WHAT THE TASK ASKS: Pictures stay out of the output. Return exactly the lines below from the one with "Click the background color swatch" down to the one with "Task: Select Historie dokladů in sidebar", both included, and nothing more.

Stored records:
= = = = = = =

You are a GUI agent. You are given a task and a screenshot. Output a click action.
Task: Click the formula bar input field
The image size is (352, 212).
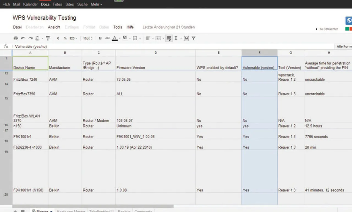pos(165,47)

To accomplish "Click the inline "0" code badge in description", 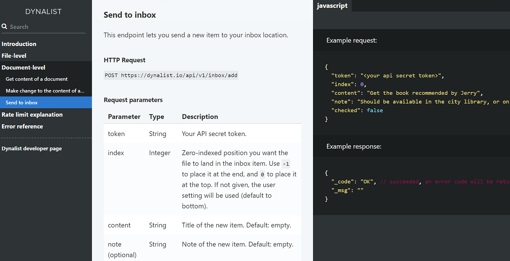I will click(x=262, y=174).
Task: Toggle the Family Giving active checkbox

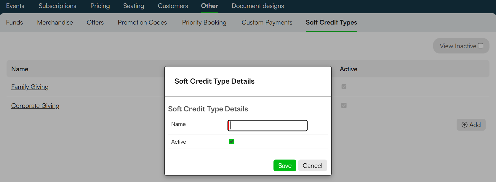Action: pos(344,87)
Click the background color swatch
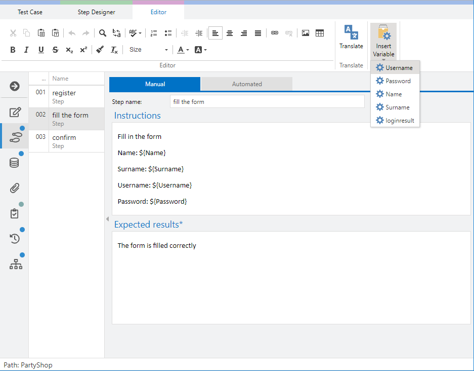 coord(197,50)
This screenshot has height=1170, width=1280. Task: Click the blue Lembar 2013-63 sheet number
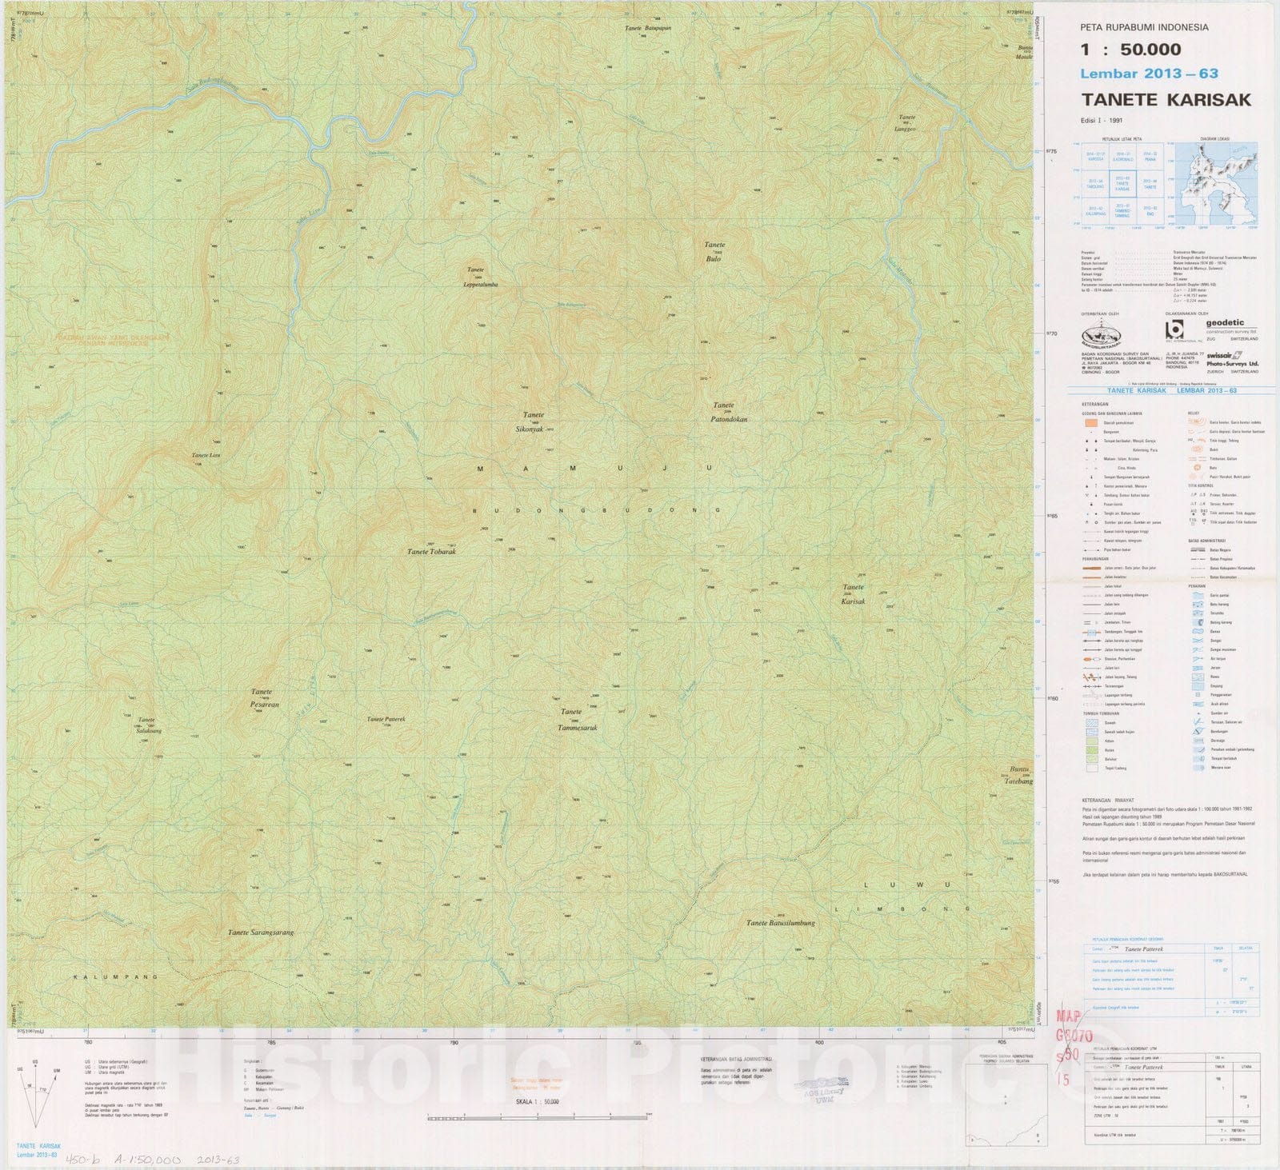tap(1149, 74)
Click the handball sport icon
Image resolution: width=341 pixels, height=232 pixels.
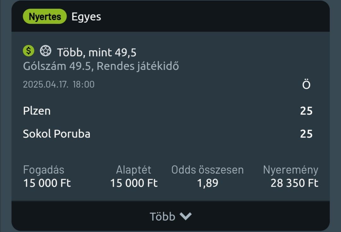coord(45,51)
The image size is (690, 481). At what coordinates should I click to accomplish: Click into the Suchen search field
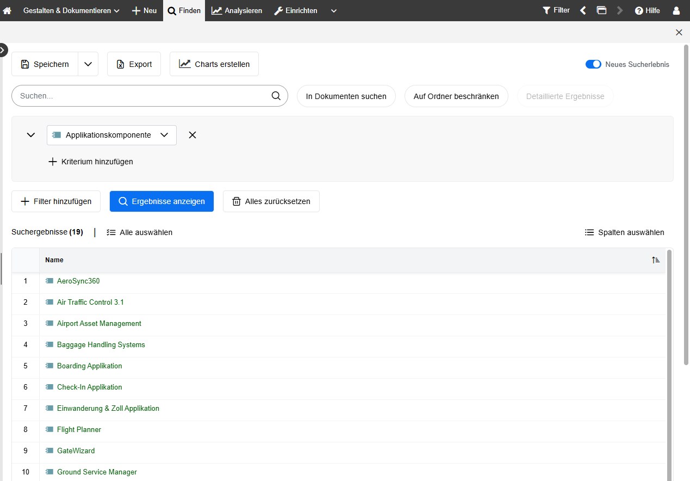136,96
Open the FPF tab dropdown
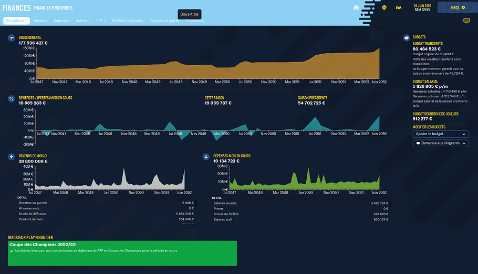The width and height of the screenshot is (478, 274). coord(101,21)
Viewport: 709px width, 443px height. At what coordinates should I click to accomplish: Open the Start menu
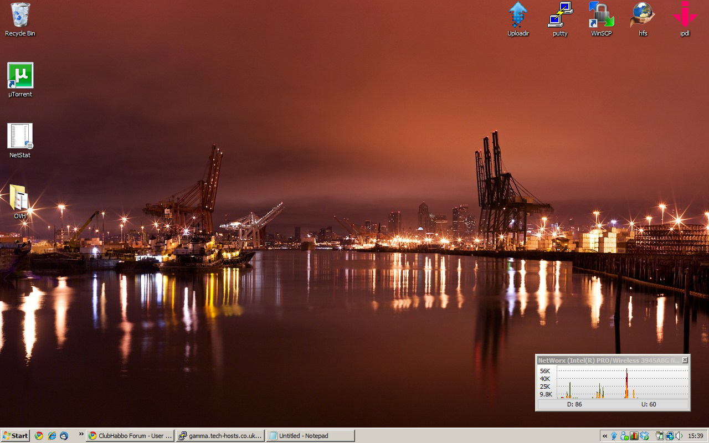[15, 436]
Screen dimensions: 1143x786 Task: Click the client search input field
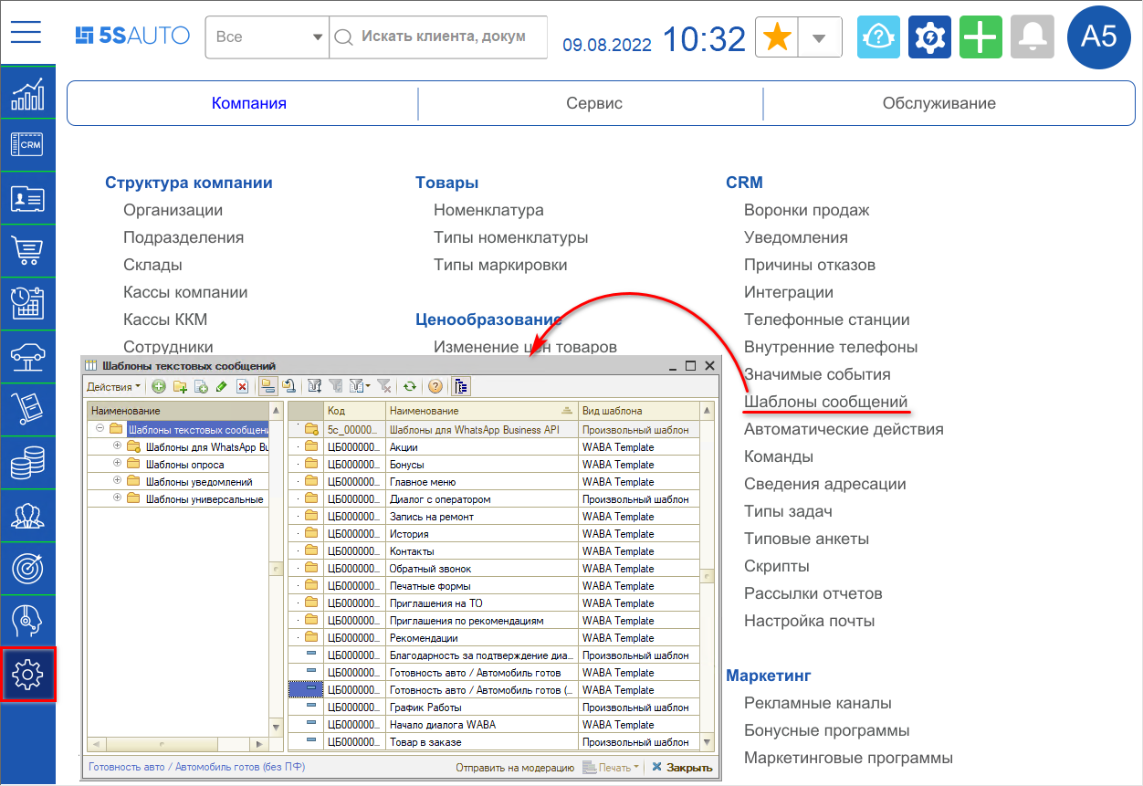point(443,37)
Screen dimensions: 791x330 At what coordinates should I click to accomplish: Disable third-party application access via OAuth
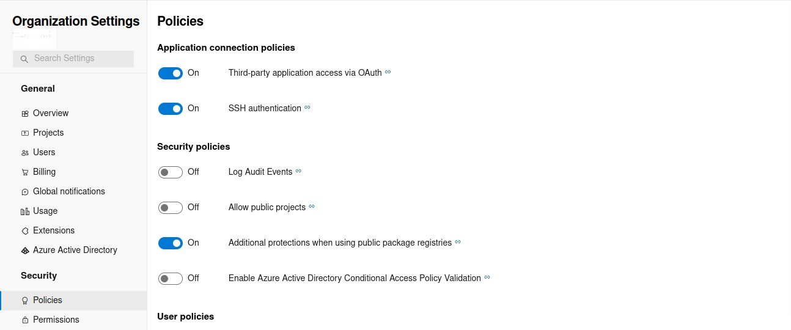tap(171, 73)
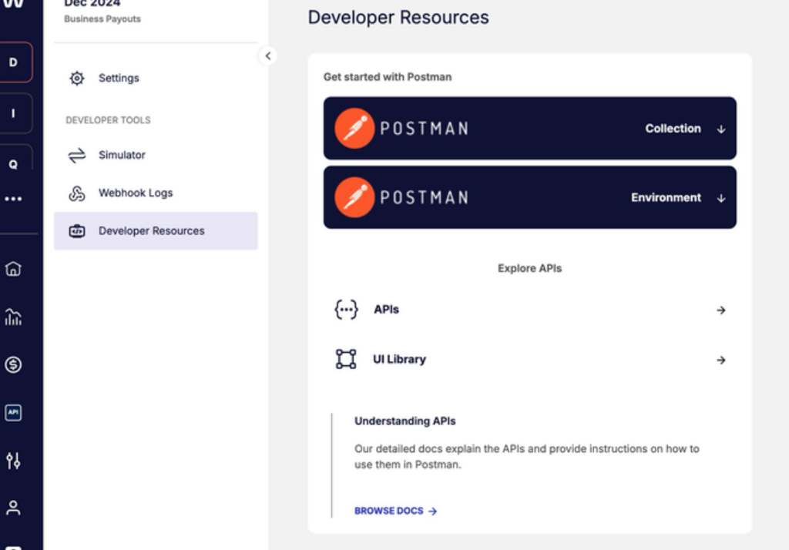Click the dollar sign payments icon
The height and width of the screenshot is (550, 789).
coord(13,364)
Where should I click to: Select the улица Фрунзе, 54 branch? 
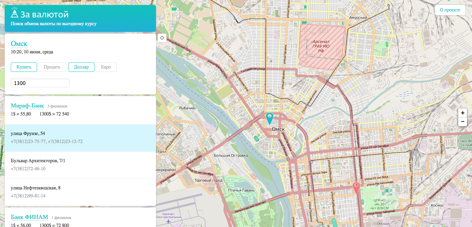[80, 138]
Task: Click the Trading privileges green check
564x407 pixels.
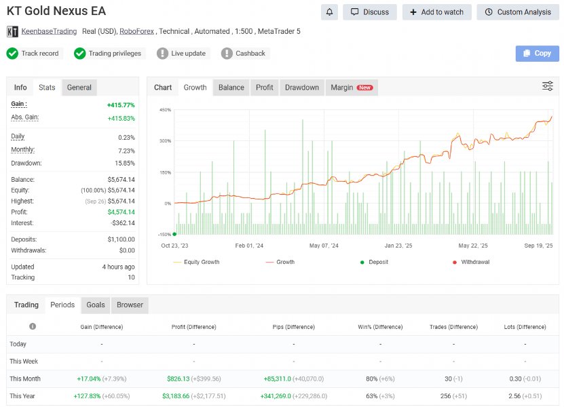Action: 80,53
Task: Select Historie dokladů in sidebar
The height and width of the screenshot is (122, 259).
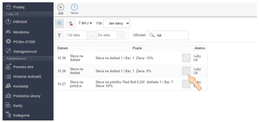Action: [x=27, y=77]
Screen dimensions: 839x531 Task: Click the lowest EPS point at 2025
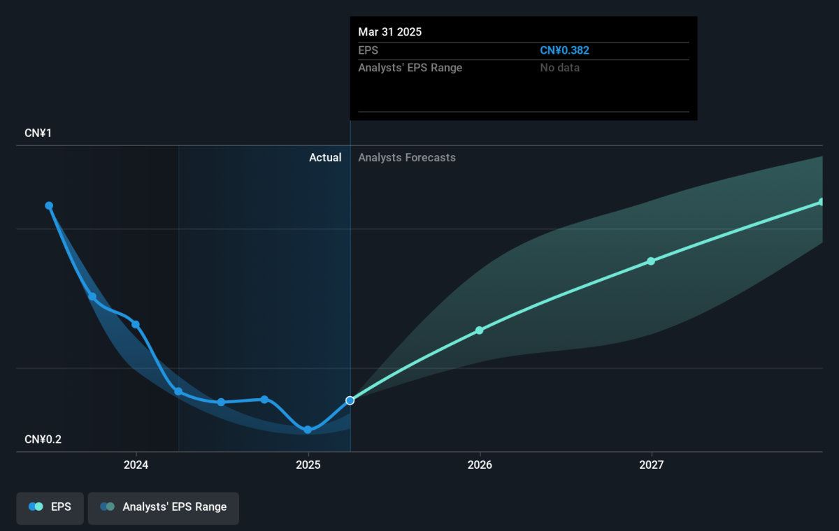(308, 430)
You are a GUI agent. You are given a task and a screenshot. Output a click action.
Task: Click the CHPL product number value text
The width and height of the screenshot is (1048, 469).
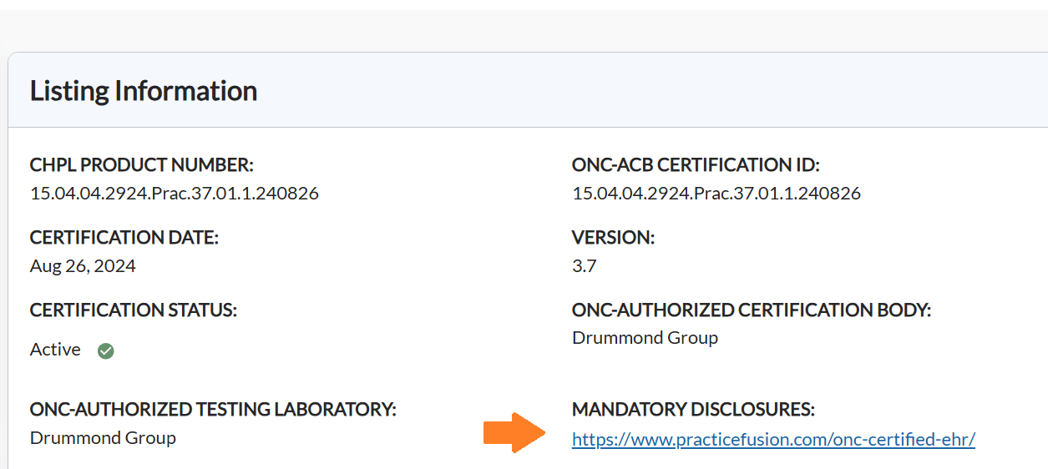(174, 194)
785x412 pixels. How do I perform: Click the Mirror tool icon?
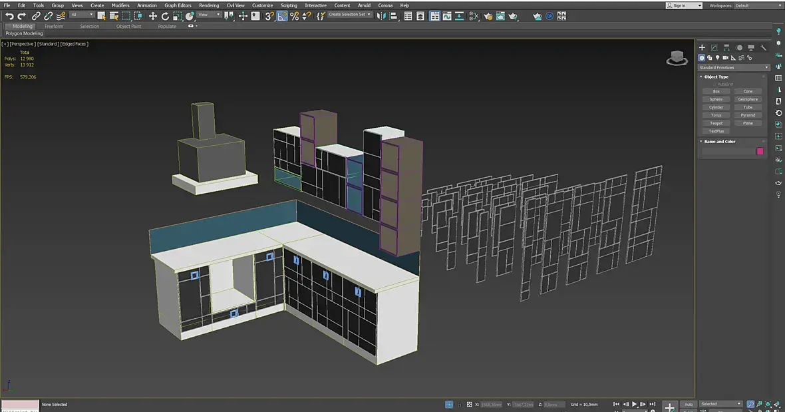(x=381, y=15)
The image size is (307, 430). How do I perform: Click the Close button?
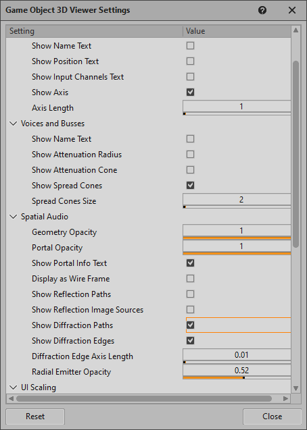click(272, 416)
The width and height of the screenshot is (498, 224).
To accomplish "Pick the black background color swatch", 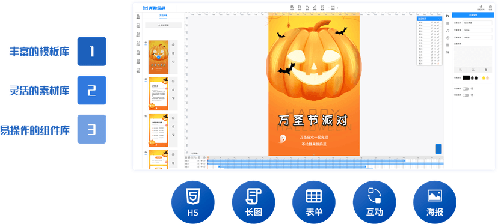I will pyautogui.click(x=466, y=78).
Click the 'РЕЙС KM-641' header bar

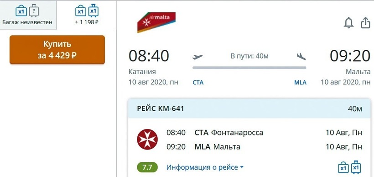coord(249,108)
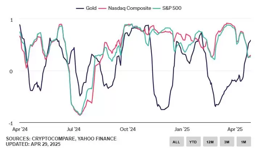This screenshot has height=148, width=257.
Task: Click the Jan '25 axis label
Action: click(x=182, y=129)
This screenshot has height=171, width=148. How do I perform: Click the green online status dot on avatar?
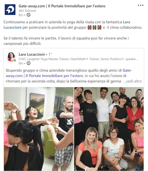[x=15, y=60]
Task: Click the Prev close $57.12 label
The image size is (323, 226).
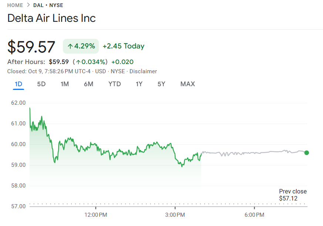Action: pyautogui.click(x=293, y=195)
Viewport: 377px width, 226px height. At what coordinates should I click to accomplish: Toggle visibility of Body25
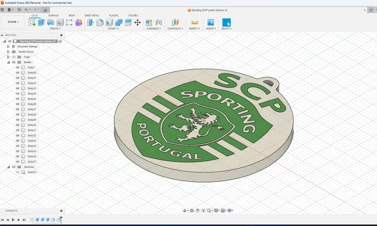coord(17,99)
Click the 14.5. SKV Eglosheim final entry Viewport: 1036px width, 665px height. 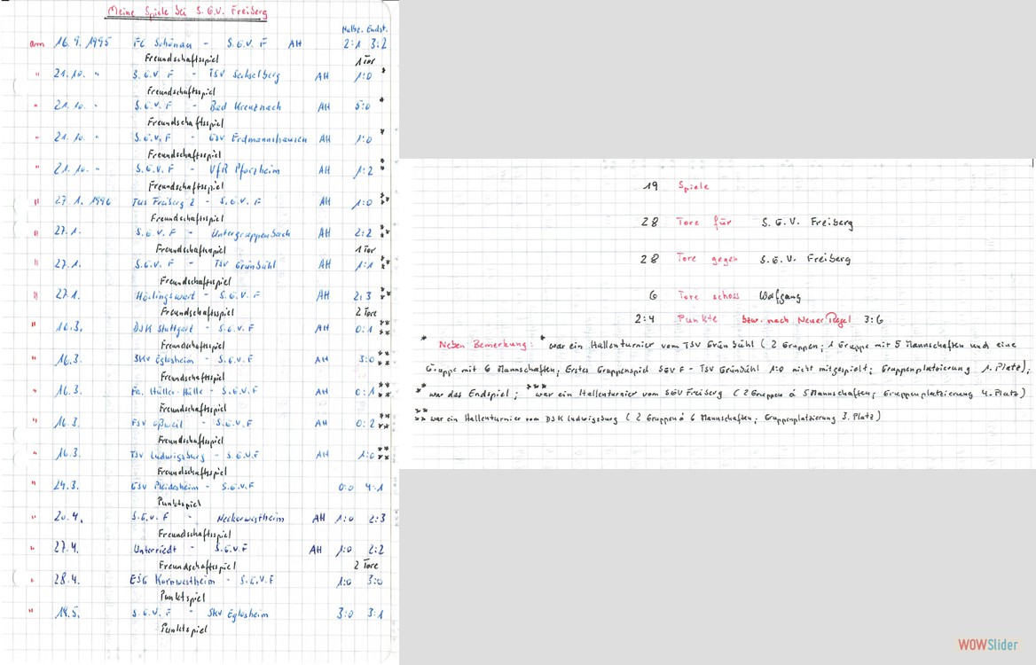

= = = = = = =

YOUR RESPONSE:
Click the background color swatch
 coord(197,50)
This screenshot has height=1170, width=1280. Task: Click the blue Lembar 2013-63 sheet number
tap(1149, 74)
Click the handball sport icon
Image resolution: width=341 pixels, height=232 pixels.
coord(45,51)
The image size is (690, 481). At what coordinates should I click to accomplish: Click into the Suchen search field
136,96
Open the FPF tab dropdown
The width and height of the screenshot is (478, 274). coord(101,21)
Viewport: 709px width, 443px height. At what coordinates should I click to accomplish: Open the Start menu
[15, 436]
Screen dimensions: 1143x786 Task: Click the client search input field
point(443,37)
Screen dimensions: 791x330 At what coordinates should I click to accomplish: Disable third-party application access via OAuth
tap(171, 73)
Click the dollar sign payments icon
The height and width of the screenshot is (550, 789).
coord(13,364)
Where should I click to: Select the улица Фрунзе, 54 branch? 
[80, 138]
Task: Click the Trading privileges green check
564x407 pixels.
Action: 80,53
Task: Select Historie dokladů in sidebar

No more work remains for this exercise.